Al Espíritu le llamamos Santo porque es Dios. Al mismo nivel que el Padre y el Hijo, con la misma categoría. El Espíritu no es Dios en menor medida que las otras dos Personas. Definitivamente no es un “Dios menor”.
En las familias los hermanos mayores se llevan muchas veces toda la atención y el tiempo de los padres. El pequeño queda atrás, y ya no es novedad, y apenas hay tiempo para atenderle, porque los otros hermanos acaparan todo el cuidado.

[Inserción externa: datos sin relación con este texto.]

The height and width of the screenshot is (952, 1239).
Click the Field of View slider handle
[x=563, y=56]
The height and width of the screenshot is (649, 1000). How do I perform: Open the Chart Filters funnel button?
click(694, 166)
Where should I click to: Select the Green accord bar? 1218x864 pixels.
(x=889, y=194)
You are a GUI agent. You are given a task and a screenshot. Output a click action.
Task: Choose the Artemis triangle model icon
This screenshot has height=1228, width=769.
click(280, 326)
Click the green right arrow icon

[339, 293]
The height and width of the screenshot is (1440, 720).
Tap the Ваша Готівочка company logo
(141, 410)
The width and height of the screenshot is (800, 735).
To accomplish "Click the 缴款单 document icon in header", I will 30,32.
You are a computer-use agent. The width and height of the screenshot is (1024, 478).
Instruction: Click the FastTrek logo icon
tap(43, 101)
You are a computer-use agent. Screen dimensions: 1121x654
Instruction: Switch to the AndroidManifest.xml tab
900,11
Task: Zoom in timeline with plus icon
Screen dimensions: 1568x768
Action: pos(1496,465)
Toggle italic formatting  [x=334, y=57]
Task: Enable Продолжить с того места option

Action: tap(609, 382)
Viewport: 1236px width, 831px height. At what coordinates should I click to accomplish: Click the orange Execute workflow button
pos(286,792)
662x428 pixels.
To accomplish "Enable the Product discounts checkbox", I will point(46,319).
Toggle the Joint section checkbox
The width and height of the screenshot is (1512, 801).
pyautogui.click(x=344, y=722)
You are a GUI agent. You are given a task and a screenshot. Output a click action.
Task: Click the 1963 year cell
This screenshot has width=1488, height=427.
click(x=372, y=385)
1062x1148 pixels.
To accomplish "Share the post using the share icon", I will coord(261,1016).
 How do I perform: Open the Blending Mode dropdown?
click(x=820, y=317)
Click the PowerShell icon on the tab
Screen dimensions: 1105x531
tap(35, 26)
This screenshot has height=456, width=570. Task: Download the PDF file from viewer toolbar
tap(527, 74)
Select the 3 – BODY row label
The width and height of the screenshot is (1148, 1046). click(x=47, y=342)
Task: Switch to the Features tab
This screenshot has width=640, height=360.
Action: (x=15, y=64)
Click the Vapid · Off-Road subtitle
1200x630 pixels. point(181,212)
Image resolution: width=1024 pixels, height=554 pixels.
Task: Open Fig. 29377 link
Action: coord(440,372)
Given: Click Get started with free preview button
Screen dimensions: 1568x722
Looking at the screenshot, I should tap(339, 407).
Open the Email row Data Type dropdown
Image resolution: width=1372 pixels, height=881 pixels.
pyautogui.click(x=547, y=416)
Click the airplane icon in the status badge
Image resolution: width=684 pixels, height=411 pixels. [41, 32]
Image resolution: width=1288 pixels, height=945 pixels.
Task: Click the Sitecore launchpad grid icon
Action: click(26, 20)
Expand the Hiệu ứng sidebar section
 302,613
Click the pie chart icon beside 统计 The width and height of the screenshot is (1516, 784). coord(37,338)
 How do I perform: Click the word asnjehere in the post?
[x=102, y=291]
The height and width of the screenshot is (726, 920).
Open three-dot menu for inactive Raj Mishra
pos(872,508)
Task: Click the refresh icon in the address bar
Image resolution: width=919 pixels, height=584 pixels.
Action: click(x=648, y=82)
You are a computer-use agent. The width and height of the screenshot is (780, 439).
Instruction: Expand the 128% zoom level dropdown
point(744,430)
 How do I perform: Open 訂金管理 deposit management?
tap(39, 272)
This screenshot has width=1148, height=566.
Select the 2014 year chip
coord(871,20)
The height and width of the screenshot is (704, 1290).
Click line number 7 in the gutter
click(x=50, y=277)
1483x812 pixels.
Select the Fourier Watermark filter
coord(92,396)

El Espíritu Santo no es un Dios de tercera (siendo esa su posición al nombrarle), como si jugara al fútbol en una división inferior a la del Padre y el Hijo, que lo hacen en la Liga principal. Grave error sería considerar a estos como los “galácticos” y el Espíritu un jugador más bien desconocido y del montón.
El Espíritu Santo tampoco es un regalo algo incómodo que nos han hecho… y como no sabemos qué hacer con él, lo llevamos al desván o lo dejamos aparcado en la bodega, porque no estamos seguros si debemos guardarlo o tirarlo. Francamente, no acabamos de entender para qué sirve. Así que se queda finalmente aparcado en un rincón de la casa, por si en el futuro pudiera servirnos para algo.
Sin duda el Espíritu es humilde, porque el amor es humilde. Eso hace que pase desapercibido fácilmente. Si no estamos atentos, el Espíritu pasa por nuestra vida y no nos damos cuenta.
Tristemente en algunos momentos de la historia hemos desatendido la dignidad del Espíritu Santo, como si fuera en cierta forma “el pariente pobre” de la Trinidad. Pero no es así, porque entre las Personas divinas no existe superioridad, mayor importancia o privilegio alguno.